**OBJECTIVE:** Retype the stretch from the line containing "The height and width of the screenshot is (279, 710)." through the line containing "tap(928, 251)", leaving out the pictures.
☆ ☆ ☆
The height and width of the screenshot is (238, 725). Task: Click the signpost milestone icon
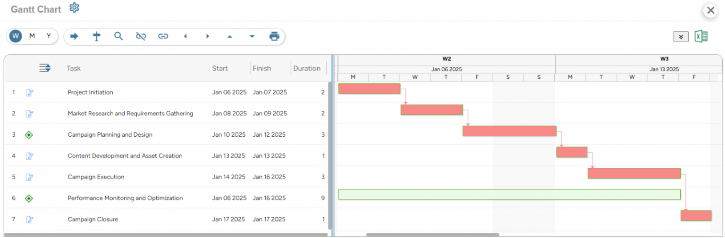tap(97, 36)
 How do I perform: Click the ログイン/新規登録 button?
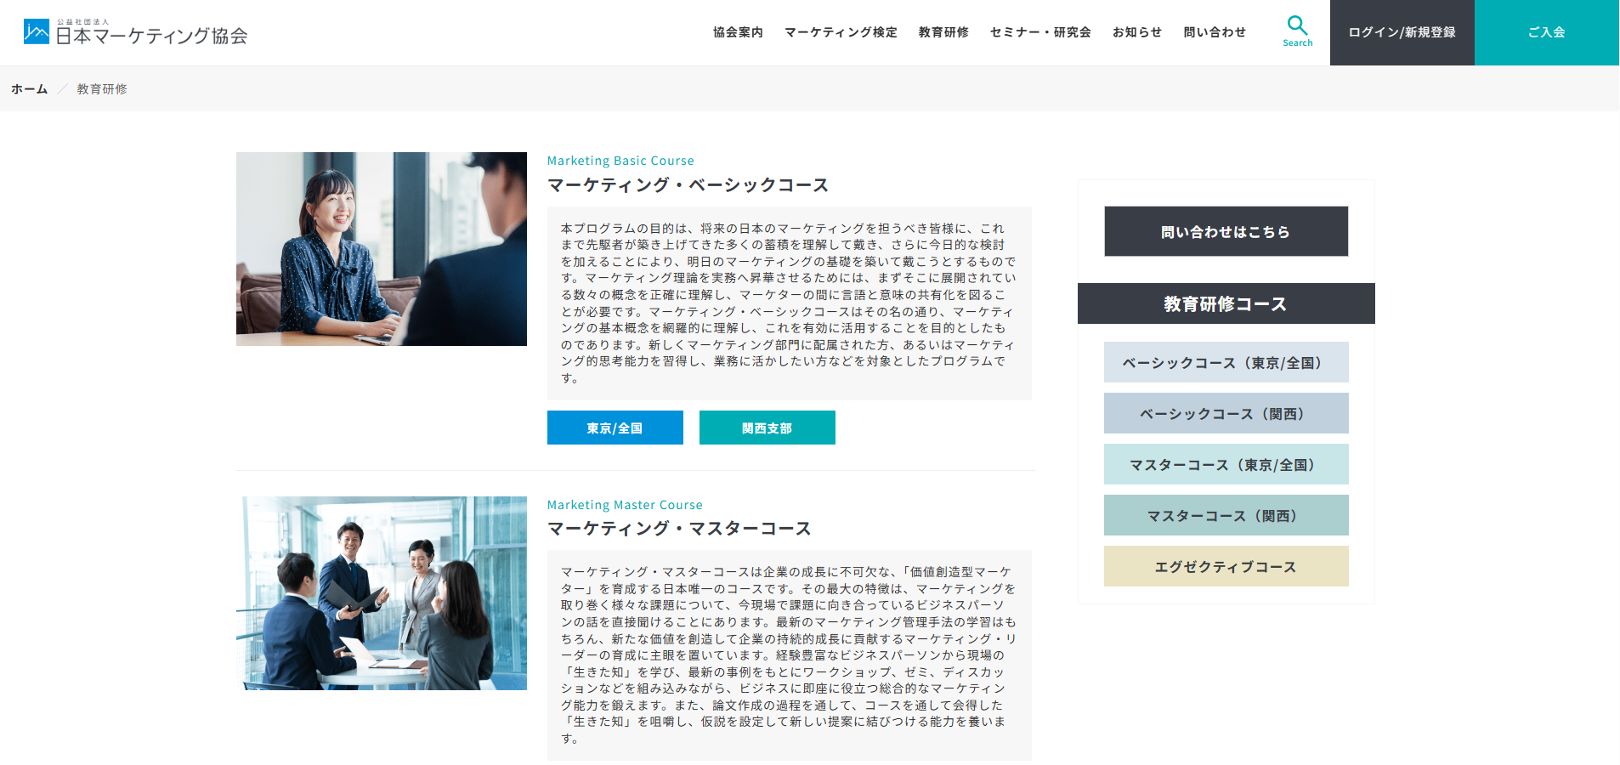pyautogui.click(x=1402, y=32)
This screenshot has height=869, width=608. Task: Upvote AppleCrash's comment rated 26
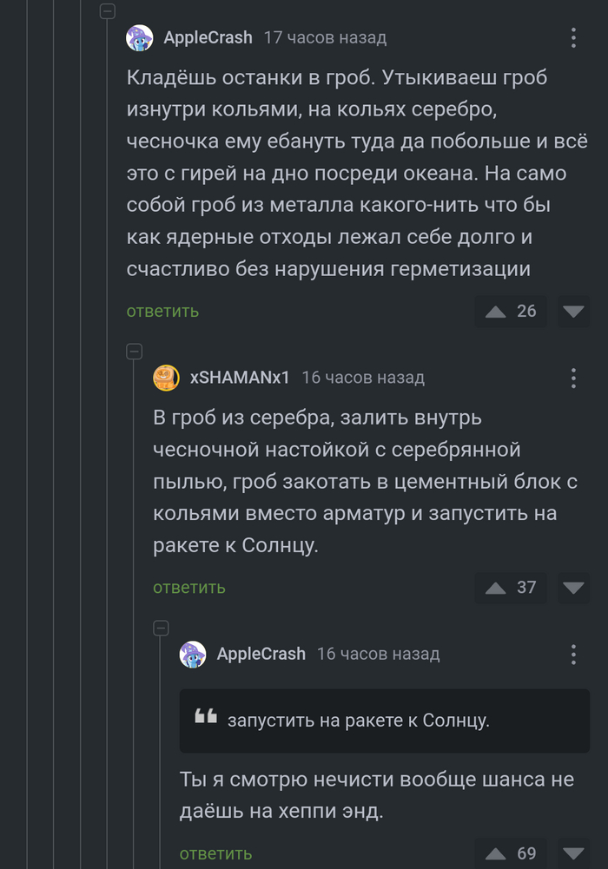(496, 312)
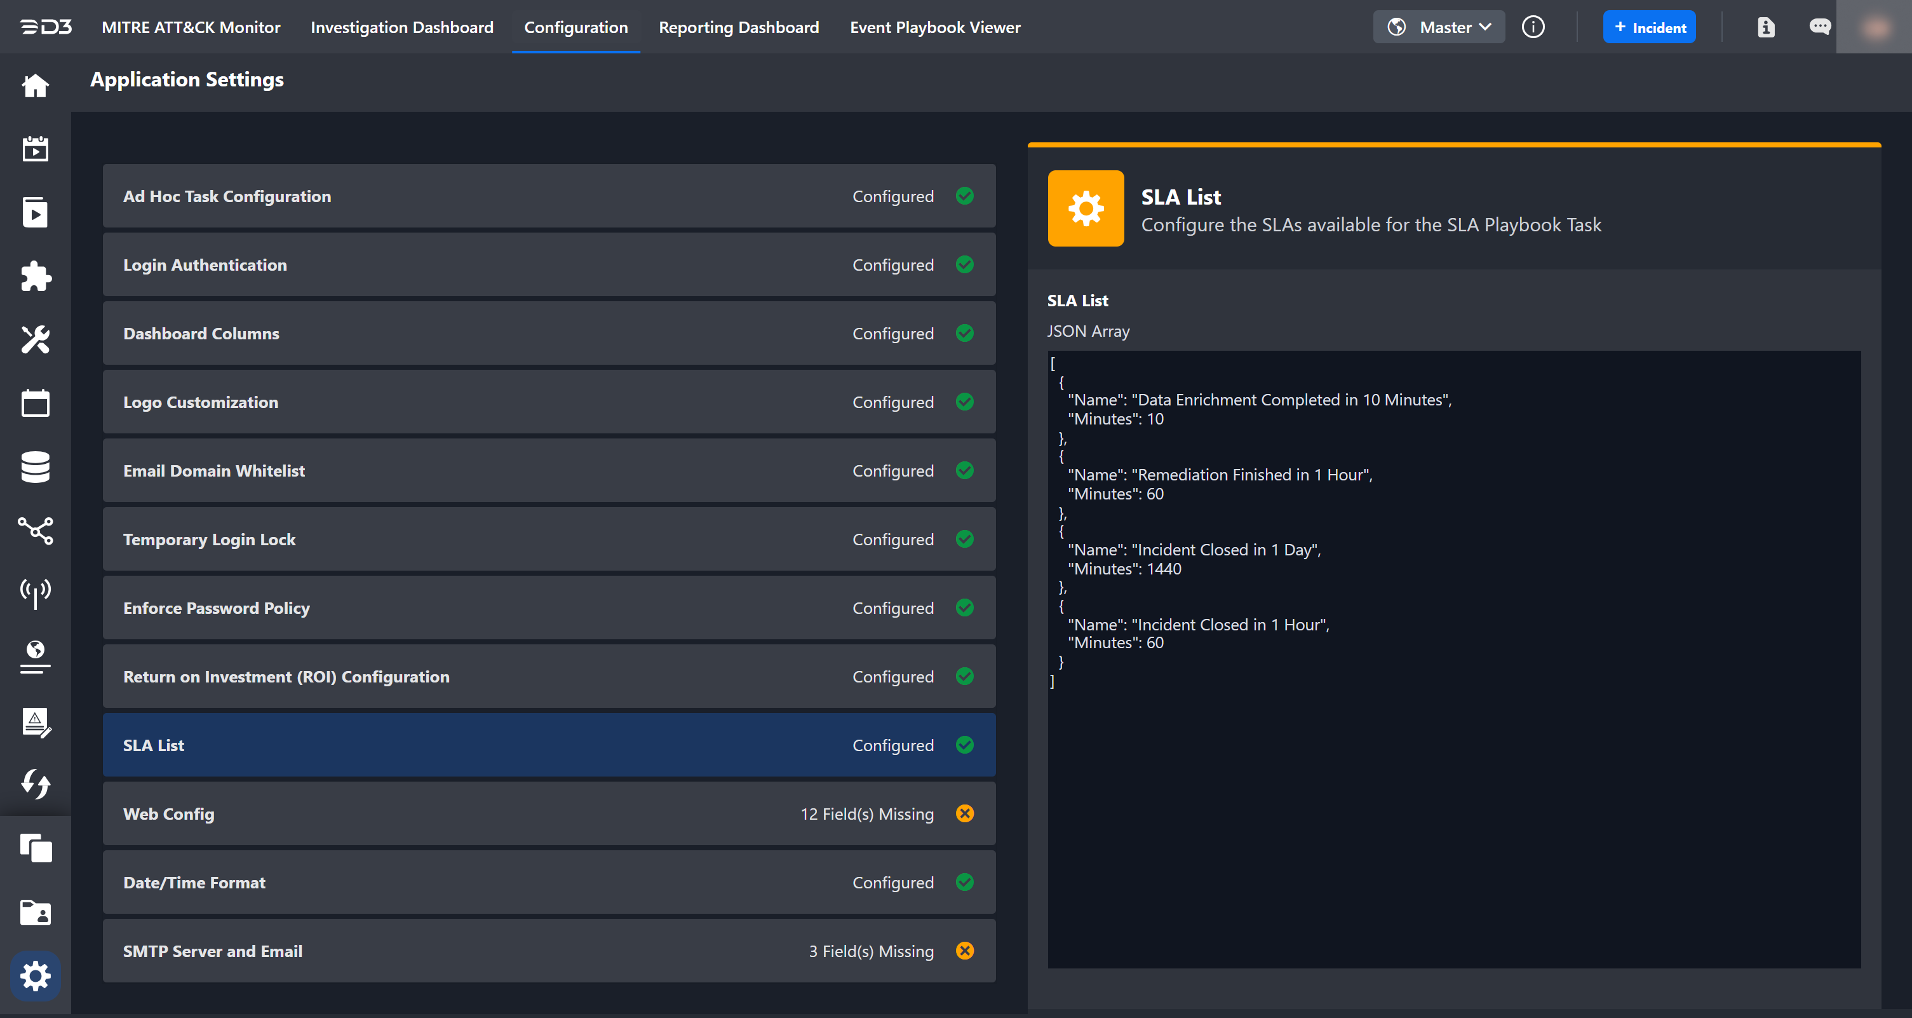Click the settings gear in left sidebar
The height and width of the screenshot is (1018, 1912).
coord(35,975)
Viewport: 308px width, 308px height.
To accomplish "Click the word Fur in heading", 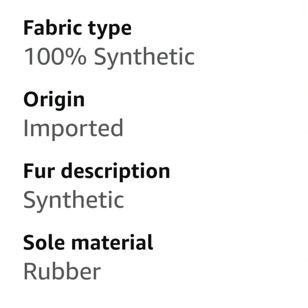I will click(36, 171).
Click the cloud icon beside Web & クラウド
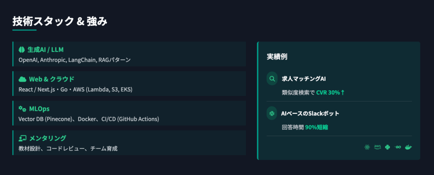Viewport: 434px width, 175px height. coord(22,79)
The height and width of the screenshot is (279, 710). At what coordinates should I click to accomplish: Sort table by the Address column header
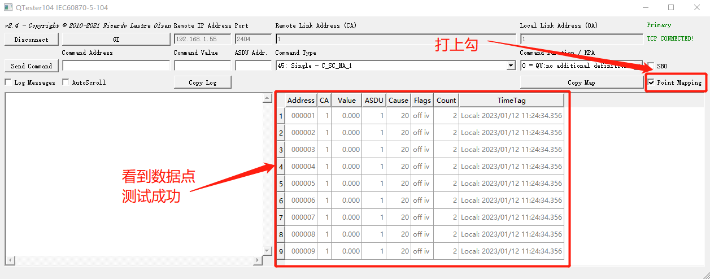point(301,100)
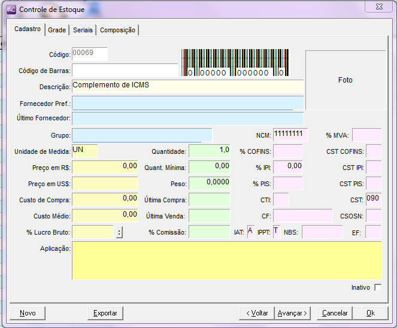
Task: Click the Exportar button
Action: point(105,313)
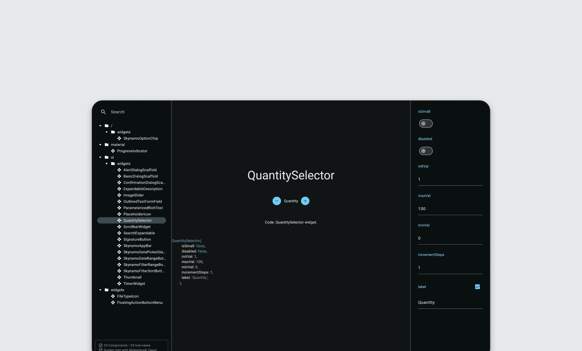Image resolution: width=582 pixels, height=351 pixels.
Task: Click the info icon beside 23 Components
Action: (101, 345)
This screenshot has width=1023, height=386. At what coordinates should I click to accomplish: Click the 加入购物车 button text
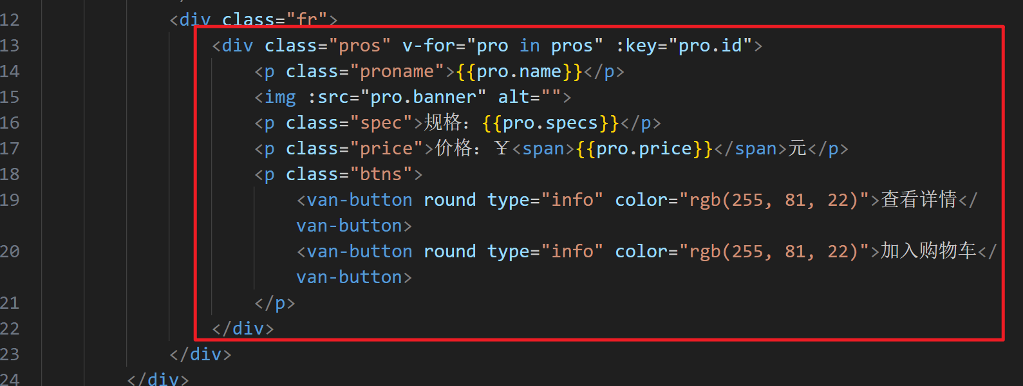tap(928, 251)
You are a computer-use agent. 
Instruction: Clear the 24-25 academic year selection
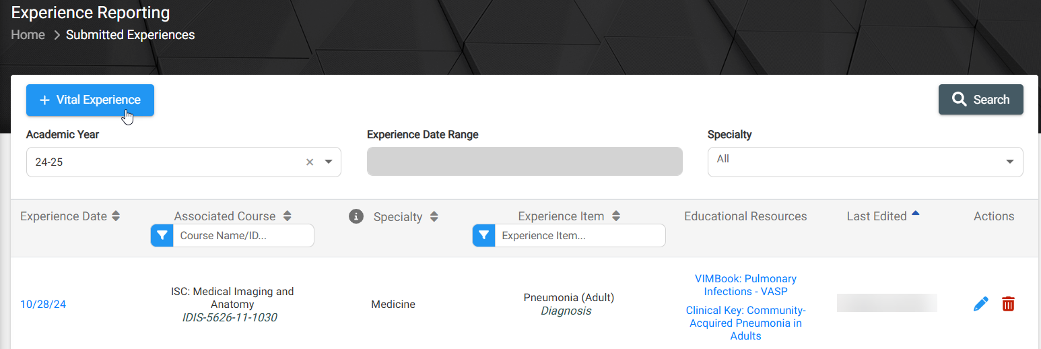click(310, 162)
☆ ☆ ☆
**SOLUTION TO THE PROBLEM:**
The height and width of the screenshot is (279, 710). At what coordinates should I click to accomplish: Sort table by the Address column header
point(301,100)
Task: Click the Exportar button
Action: point(105,313)
Image resolution: width=582 pixels, height=351 pixels.
Task: Click the info icon beside 23 Components
Action: (101, 345)
This screenshot has width=1023, height=386. At what coordinates should I click to accomplish: Click the 加入购物车 button text
tap(928, 251)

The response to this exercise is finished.